→ **Work required**: In the entries below, find the line with "Volver a la tienda (410, 458)" and the line with "[button] (655, 89)". Return those two lines and all lines between them, exactly.

::: Material provided

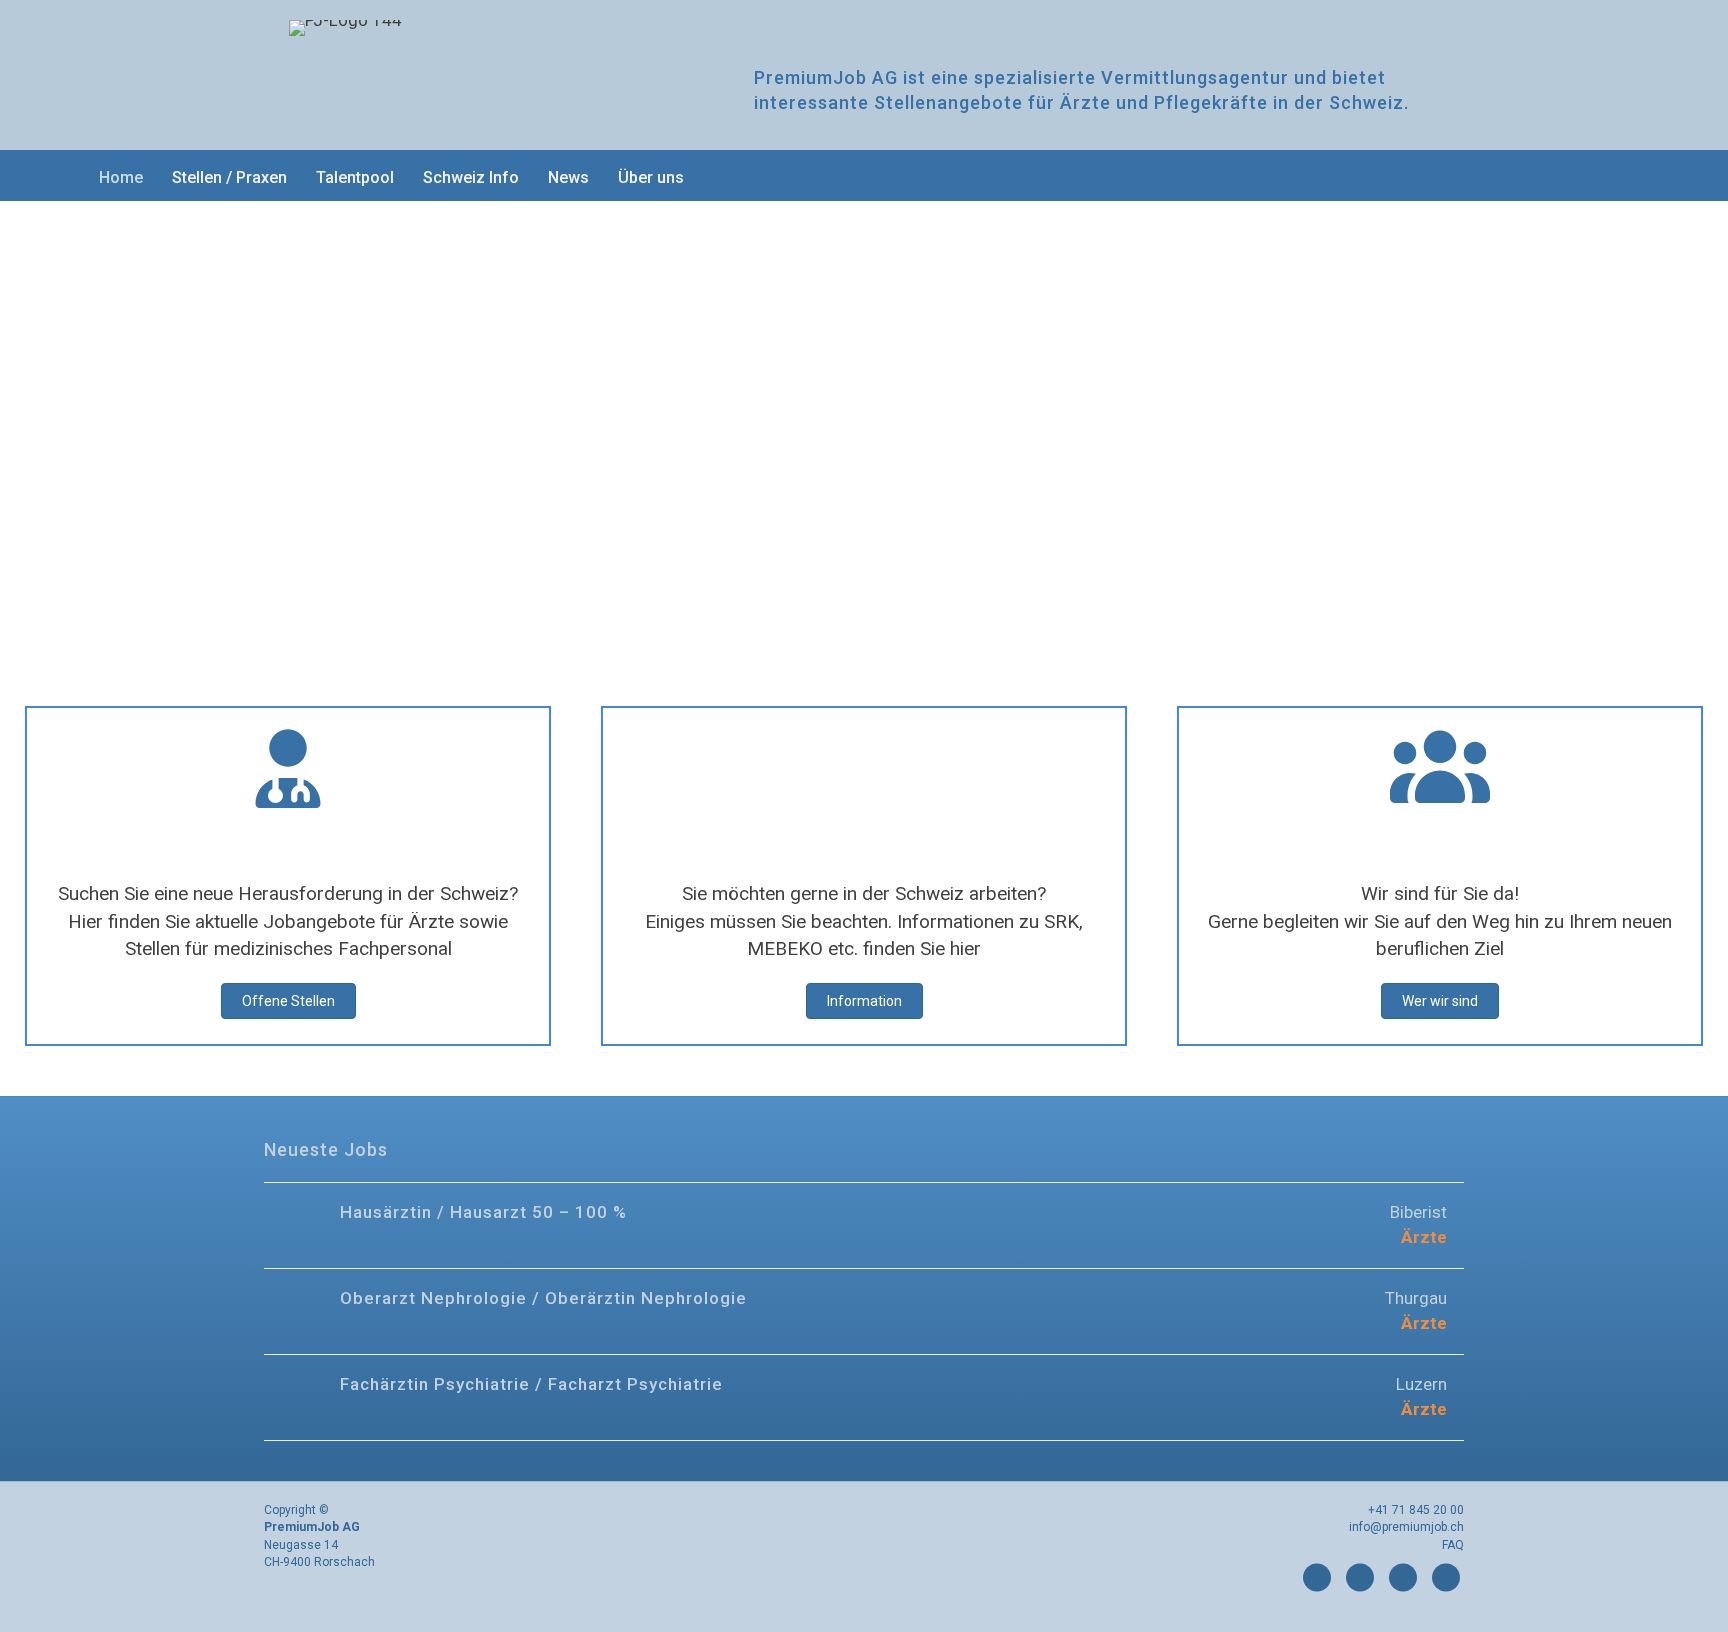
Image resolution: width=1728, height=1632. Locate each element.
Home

::::::
::: Material provided

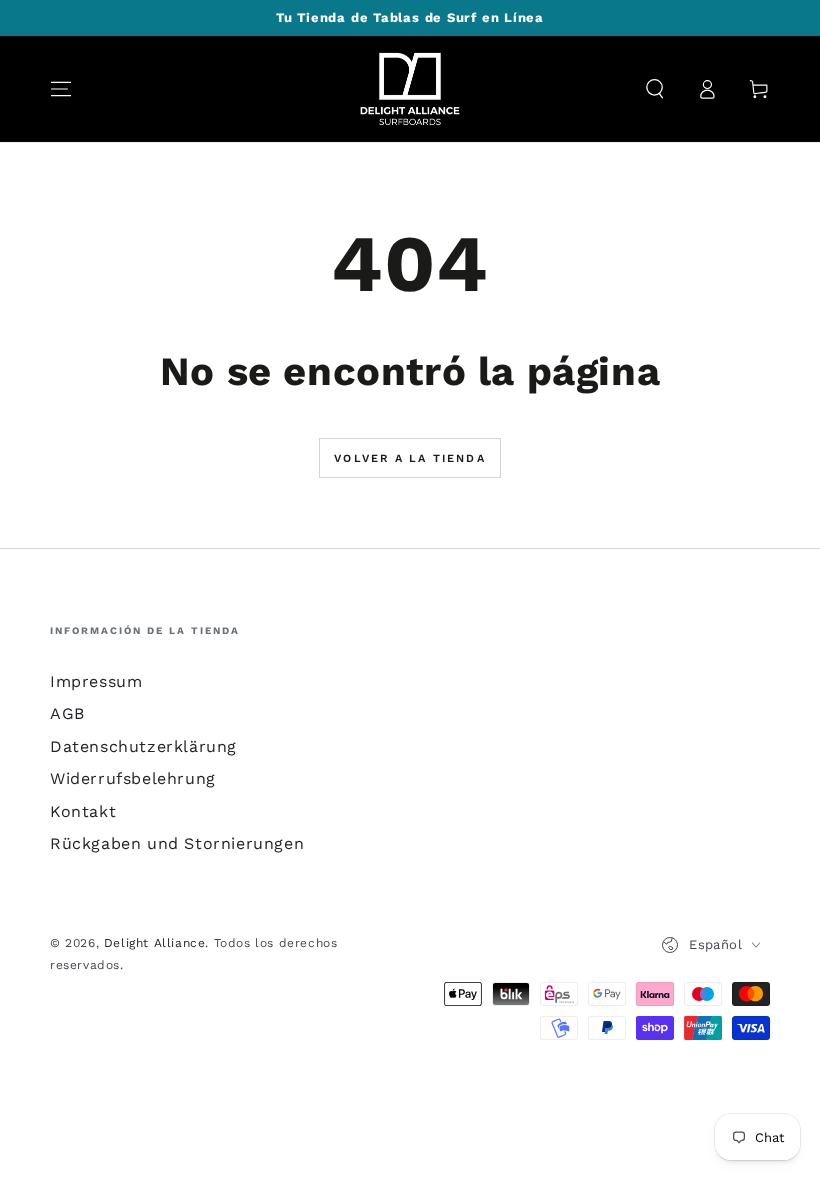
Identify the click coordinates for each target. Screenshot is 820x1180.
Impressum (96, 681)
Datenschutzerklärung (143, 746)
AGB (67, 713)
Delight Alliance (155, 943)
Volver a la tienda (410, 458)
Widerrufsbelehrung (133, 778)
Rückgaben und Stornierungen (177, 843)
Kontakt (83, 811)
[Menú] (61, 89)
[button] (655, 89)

::::::

→ **Written solution**:
Volver a la tienda (410, 458)
Widerrufsbelehrung (133, 778)
Rückgaben und Stornierungen (177, 843)
Kontakt (83, 811)
[Menú] (61, 89)
[button] (655, 89)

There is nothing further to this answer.